Because, it was true, that was why. I want to push through these intangibles, and I want to skip a second date at a restaurant. I want to be able to just sit and talk with him, undistracted, and give us a chance to get to know each other better. Since we have both expressed that we’d like to do that.

He called me back shortly after, and said he would love to, but he has to throw a wrench in things because he has to go back to Ohio in the morning, an early flight. For about a week. It has to do with a property he and his kids are buying and making sure the renovations are completed for the tenant to move in on Wednesday. He’ll be back next weekend.

I am fine with that. I had a big fundraiser tonight, I have the girls coming over Sunday, I have oral surgery Thursday….lots of stuff going on.

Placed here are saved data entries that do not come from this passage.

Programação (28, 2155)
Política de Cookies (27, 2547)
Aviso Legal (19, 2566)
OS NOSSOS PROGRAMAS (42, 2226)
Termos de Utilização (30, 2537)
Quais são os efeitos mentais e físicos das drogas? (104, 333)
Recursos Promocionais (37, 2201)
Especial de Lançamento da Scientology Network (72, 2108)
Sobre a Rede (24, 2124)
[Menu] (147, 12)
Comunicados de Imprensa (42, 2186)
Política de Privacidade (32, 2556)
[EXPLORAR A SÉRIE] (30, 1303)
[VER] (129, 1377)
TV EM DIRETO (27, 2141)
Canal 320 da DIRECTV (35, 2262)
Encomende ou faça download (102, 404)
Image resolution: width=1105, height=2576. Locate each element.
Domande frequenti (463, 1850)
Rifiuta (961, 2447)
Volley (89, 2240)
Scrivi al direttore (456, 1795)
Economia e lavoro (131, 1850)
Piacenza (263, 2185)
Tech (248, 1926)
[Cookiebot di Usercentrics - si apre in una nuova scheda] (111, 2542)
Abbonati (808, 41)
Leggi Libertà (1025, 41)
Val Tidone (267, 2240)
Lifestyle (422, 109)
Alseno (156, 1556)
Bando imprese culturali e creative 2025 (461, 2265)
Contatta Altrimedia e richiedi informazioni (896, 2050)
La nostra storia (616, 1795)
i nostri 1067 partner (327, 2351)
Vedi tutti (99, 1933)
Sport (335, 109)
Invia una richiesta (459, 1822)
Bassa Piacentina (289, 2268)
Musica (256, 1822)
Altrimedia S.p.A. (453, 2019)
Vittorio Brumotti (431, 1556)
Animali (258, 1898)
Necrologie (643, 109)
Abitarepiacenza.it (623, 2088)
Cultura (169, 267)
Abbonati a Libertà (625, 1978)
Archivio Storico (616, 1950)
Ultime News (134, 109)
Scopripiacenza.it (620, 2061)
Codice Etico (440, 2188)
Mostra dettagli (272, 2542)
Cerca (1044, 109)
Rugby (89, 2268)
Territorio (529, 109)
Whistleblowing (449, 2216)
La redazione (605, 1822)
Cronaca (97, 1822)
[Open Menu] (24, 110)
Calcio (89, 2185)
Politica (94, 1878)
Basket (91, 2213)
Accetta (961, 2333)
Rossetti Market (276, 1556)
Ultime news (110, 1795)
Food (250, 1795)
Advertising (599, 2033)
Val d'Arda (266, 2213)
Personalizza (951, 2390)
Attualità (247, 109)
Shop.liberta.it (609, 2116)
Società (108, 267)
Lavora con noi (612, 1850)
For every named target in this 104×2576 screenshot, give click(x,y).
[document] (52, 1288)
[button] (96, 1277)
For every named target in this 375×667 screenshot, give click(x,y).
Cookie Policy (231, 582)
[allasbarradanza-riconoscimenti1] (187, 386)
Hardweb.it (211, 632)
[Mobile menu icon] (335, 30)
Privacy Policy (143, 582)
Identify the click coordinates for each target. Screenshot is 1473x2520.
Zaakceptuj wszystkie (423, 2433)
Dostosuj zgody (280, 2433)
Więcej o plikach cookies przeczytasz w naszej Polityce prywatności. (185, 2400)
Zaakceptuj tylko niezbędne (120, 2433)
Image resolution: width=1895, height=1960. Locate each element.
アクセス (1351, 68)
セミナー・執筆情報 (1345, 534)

We talked for a long time. He made me laugh, a lot. He likes to do that, to make me laugh, and I love a man who can make me laugh, as you know probably. We talked too, about our relationship and where we are both at. It seems we are in similar positions. We both have a good life, and family and friends, and we both like each other a lot and want to see each other.

So it’s all good. I am so happy I called and left that message. I told him when he gets back, I will make him dinner then.

I had a nice time with my sister and my “step-niece” as she calls herself. She loved my town, kept saying she wanted to move here, lol. It was such a nice day out too. Nice enough that I wore a new sleeveless dress to the fundraiser tonight. And the fundraiser was great, we made a lot of money for the Veterans Art Center.

It’s been a really good day. Feeling very happy and blessed, as usual.